§ Quoted text:
** BEGIN **

People keep asking me what I'm going to do once the kids are in school.
That's 19 days from now.
My answers: Survive? Try not to lose my sanity over figuring out school lunches? Clean my house without someone chasing me, undoing everything I just cleaned? Sleep on the couch with Maury on in the background?
Hows abouts we GET to school and THEN I'll figure out what I'm going to do?
I'm pretty sure they expect something more along the lines of "go back to school" or "get a job." Which WILL happen. But probably not until I can slow down for a minute to finish all the crap I've been working on for half a decade without being interrupted every ten minutes by my heathen hoard.
Let's face it - Mike makes a great living. The people at the mill have been constantly giving him crap that I - like their wives/ex-wives - will NEVER get a job because we've learned to survive on his income alone.
That once a woman is "unemployed" for that long, she's too lazy to work again. Because when I think back over the last five-and-a-half years, the first thing that comes to mind is: VACATION! Or maybe: JACKPOT! Or: THERE IS NOTHING MORE RELAXING THAN LISTENING TO CHILDREN SCREAM/BEG FOR SNACKS ALL DAY.
Really???
Getting a job would be a FUCKING HOLIDAY.
The thought of those smug assholes ripping into Mike pisses me off and makes me want to get a job at the local gas station just to prove them wrong. (I realize this could all be an elaborate plot by Mike, and then I realize we're talking about MIKE.)
Of course I was pondering my life less than a month from now while spending "Mike's" money on clearanced shoes at Target.
$3+ for velcro tennies. $4+ for men's white tennies. $17 for women's Converse tennies. $1 (yes, one dollar) for girls' shorts.

** END **

§ Source data:

** BEGIN **

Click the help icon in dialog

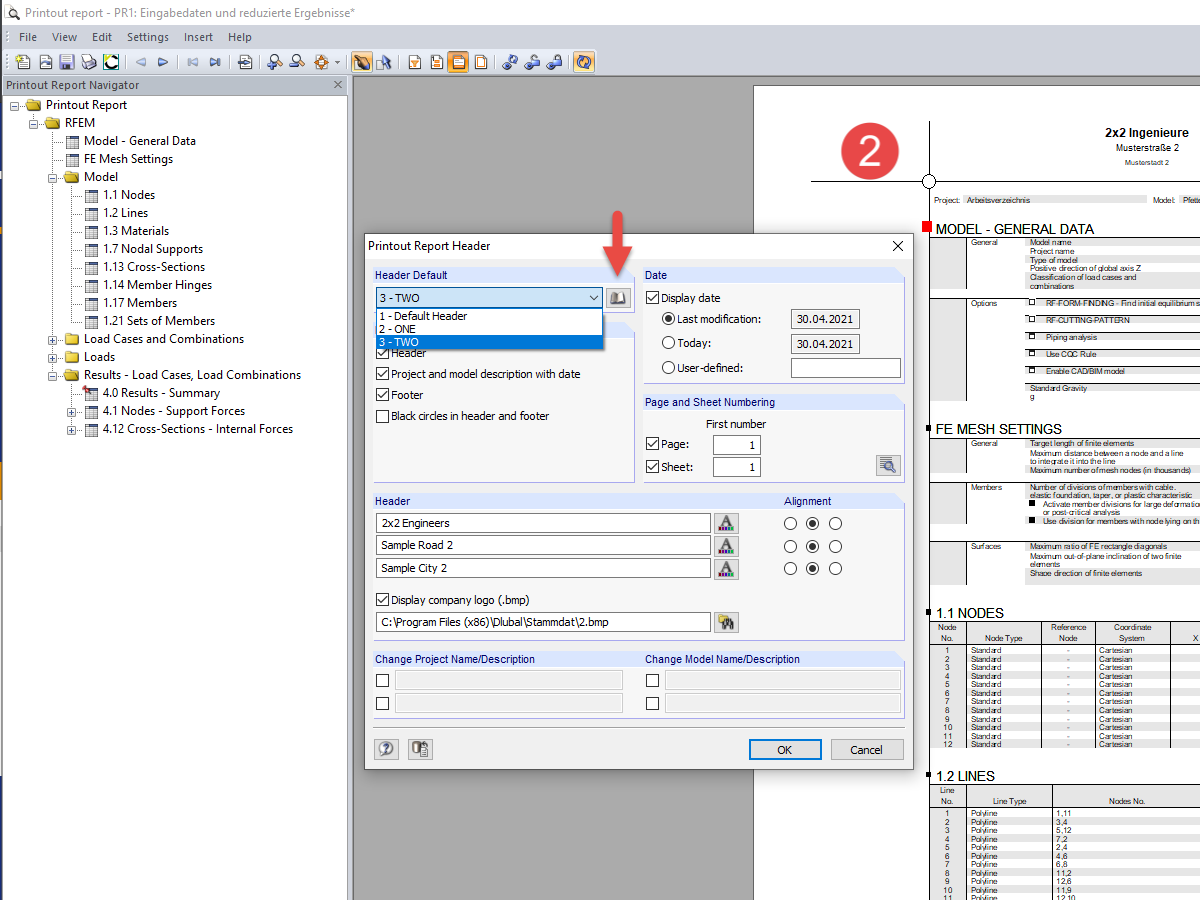click(x=386, y=749)
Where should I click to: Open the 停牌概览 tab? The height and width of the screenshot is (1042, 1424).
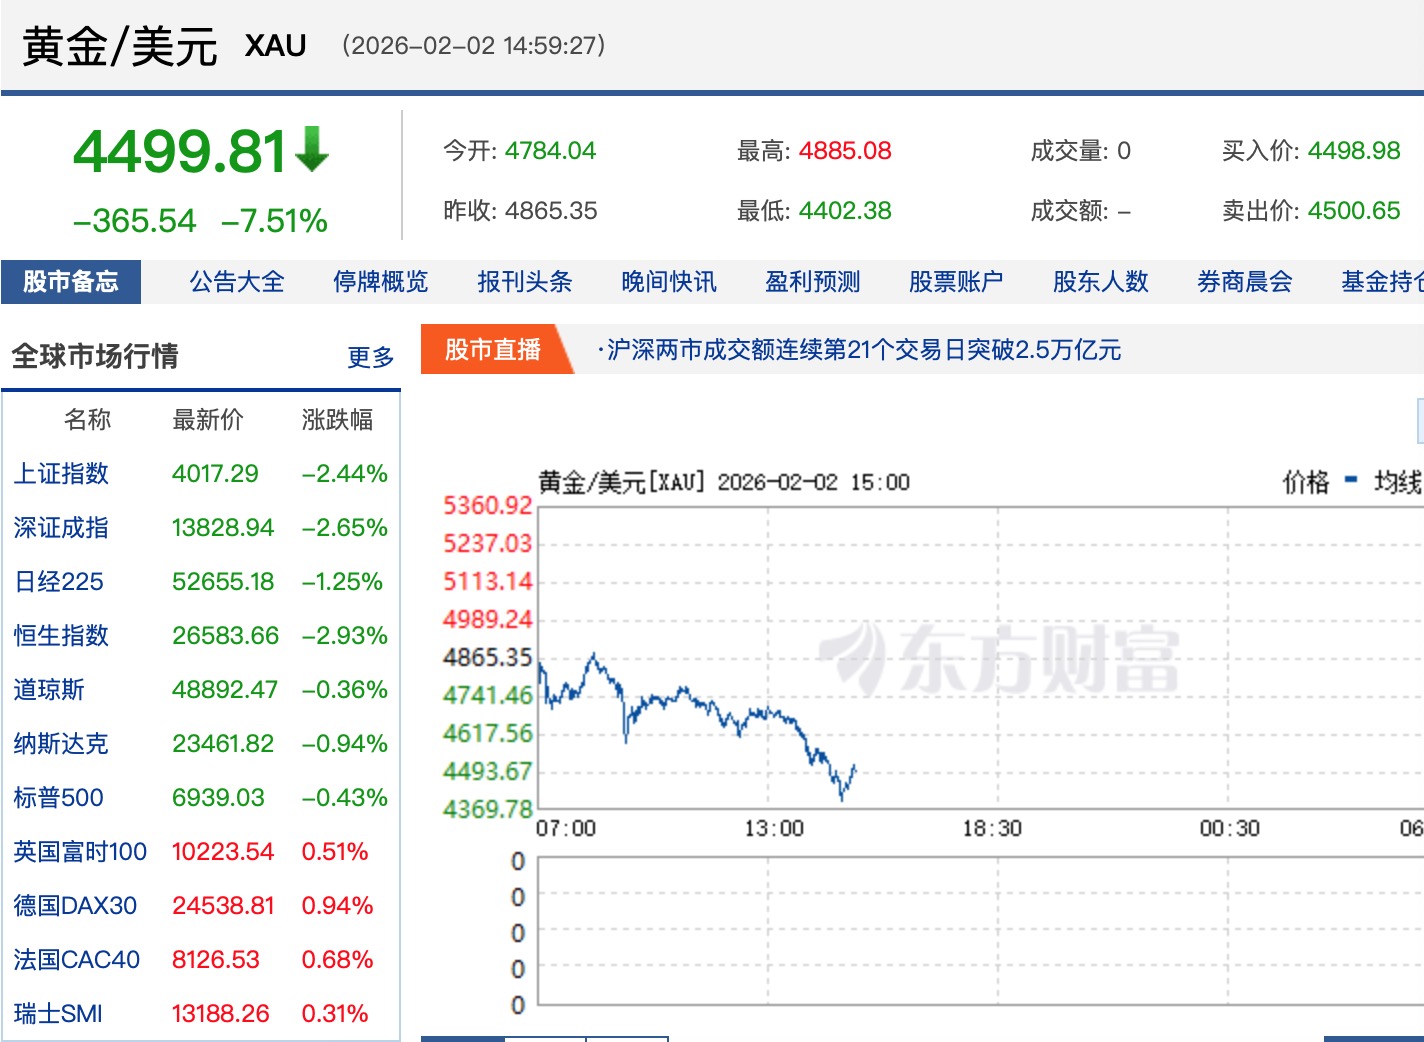coord(380,281)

** END **

§ Required actions:
1/ Say whether each statement agrees with the blog post, answering yes or no and quoting the words that settle it: (a) The kids start school 19 days from now. (b) The women's Converse tennies cost $17. (c) The girls' shorts cost $3.
2/ In the blog post, at what store was the writer buying clearanced shoes?
Use only the blog post to answer.

§ Answers for the exercise:
1/
(a) Yes: "That's 19 days from now."
(b) Yes: "$17 for women's Converse tennies."
(c) No: "$1 (yes, one dollar) for girls' shorts."

2/ At Target.